# Frogs & Toads > Dart Frogs (Dendrobatidae) > General Discussion >  Boophis ankaratra - one of the coolest not-tree frogs out there!

## Joshua Willard

Latest project : Boophis ankaratra. For now, 15 of these guys are living inside critter keepers I have in a wine chiller, to keep them at about 60 degrees. These frogs seem to waste away on people - from what little information I was able to glean on these guys, they are a higher elevation species that experiences a rather chilly climate in the wild.

----------


## DartEd

Omg, Josh they're beautiful.

----------


## Heather

Very pretty frog. I hope they do well for you.

----------


## Lynn

Wow , Josh 
Thanks very much for sharing these photos.
They are really beautiful.

I'll store them anytime rather than wine. Ha!
I know you are very busy ----- please keep this thread going!
Lynn

----------


## Happy Frog

I remember reading about this species a number of years ago on the net.  I thought them to be interesting but considered the husbandry for them to be almost impossible for the average frogger...

Thank you Josh for posting the pictures and reminding me about this species.

----------


## zBrinks

Whoops - didn't realize I was logged into the Josh's Frogs account - I'm Zach, who works at Josh's Frogs (and does the forum advertising, and apparently forgets to log out of the business account sometimes :P)

Several of the Boophis arrived skinny, and all are on their way to fattening up quite nicely on a diet of hydei and 1/8" crickets. I had a bit of time this evening to install some led lighting and a glass shelf, as well as a thermohygrometer to keep better track of the temps. Right now, they're getting up to a blistering 62 during the day and 56 at night, and seem to be loving it!

----------


## Terry

Thanks for sharing your photos of this remarkable species. I have had the opportunity to care for several Madagascar species at the zoo I worked at. _Boophis ankaratra_ is part of the _B. albipunctatus_ group and closely related to the _B. luteus_ group. Frogs in Madagascar are often placed in "groups" based on similar color patterns (morphs) or calls. There are three species affinis for B. ankaratra: "Antoetra slow", "Andohahela slow" and "Andohahela fast" (the fast and slow refer to the rate of their calls). They are just temporary names for now, but eventually they can be determined to be the same species as "_ankaratra_" or a totally new species based on genetic studies. This species is quite plentiful and found in the cooler highland regions of central Madagascar and their tadpoles are adapted to fast moving streams.

▶ _Dataset extract_:
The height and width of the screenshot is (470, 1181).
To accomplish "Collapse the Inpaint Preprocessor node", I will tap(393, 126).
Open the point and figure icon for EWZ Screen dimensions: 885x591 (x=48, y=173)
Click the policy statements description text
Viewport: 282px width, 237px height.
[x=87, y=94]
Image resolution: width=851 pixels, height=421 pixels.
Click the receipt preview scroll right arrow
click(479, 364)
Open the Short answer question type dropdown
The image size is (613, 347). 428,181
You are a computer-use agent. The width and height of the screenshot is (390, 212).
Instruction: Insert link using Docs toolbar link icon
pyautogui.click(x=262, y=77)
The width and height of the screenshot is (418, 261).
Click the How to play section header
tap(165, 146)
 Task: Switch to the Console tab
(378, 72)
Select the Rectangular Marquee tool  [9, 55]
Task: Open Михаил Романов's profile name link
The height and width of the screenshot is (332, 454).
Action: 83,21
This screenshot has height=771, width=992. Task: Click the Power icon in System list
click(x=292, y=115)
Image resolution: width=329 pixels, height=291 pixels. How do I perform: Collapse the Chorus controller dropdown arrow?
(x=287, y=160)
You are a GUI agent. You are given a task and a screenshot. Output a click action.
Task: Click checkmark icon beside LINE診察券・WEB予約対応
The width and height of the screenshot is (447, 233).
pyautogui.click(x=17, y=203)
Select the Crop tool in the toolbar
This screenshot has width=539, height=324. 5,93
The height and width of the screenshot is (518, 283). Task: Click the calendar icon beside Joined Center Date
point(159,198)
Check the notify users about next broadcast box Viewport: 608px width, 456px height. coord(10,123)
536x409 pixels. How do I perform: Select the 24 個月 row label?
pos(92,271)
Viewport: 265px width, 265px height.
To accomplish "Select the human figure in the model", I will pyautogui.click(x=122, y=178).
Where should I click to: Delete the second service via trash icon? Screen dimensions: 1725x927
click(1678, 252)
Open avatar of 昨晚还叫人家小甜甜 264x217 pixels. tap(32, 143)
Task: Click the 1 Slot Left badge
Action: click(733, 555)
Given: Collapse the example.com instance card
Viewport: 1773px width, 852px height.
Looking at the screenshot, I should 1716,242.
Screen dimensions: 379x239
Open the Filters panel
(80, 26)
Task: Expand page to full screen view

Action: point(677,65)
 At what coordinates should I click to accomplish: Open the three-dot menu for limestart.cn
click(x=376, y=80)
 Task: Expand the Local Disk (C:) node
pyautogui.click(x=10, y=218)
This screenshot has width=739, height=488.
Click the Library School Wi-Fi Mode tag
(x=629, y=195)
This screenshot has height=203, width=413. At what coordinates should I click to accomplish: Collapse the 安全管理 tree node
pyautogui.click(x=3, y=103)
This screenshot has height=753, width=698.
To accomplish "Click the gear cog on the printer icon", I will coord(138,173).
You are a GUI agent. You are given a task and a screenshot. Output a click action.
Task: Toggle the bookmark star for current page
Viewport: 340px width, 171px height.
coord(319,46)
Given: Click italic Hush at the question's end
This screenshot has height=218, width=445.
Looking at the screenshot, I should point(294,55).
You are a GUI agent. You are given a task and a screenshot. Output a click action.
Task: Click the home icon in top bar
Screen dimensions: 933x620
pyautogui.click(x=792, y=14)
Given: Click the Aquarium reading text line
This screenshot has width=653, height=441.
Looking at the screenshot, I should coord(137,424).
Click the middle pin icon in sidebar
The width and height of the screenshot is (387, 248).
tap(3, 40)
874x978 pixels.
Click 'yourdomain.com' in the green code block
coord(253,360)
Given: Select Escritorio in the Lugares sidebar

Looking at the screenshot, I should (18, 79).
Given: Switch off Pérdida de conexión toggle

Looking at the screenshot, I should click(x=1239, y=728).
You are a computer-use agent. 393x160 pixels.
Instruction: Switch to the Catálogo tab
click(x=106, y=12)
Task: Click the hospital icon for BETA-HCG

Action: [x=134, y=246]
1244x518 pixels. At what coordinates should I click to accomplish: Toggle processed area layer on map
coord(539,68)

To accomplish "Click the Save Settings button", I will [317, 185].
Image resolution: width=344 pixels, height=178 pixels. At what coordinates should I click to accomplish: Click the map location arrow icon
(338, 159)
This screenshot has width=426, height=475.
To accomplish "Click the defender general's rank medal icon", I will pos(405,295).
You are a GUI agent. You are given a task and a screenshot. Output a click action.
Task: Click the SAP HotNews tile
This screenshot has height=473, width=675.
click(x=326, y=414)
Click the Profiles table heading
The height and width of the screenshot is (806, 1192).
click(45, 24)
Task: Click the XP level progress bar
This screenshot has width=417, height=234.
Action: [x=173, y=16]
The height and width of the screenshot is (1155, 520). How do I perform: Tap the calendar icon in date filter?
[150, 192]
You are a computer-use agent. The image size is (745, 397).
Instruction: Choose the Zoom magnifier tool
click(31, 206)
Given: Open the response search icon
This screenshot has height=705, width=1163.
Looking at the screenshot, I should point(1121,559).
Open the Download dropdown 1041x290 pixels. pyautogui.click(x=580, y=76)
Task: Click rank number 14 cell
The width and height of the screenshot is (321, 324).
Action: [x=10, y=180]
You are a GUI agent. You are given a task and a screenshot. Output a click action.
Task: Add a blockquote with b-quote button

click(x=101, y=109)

▶ _Exercise objective_: In the forum thread about Boophis ankaratra, what do "fast" and "slow" in the three affinis names refer to?

▶ _Expected answer_: The rate of their calls.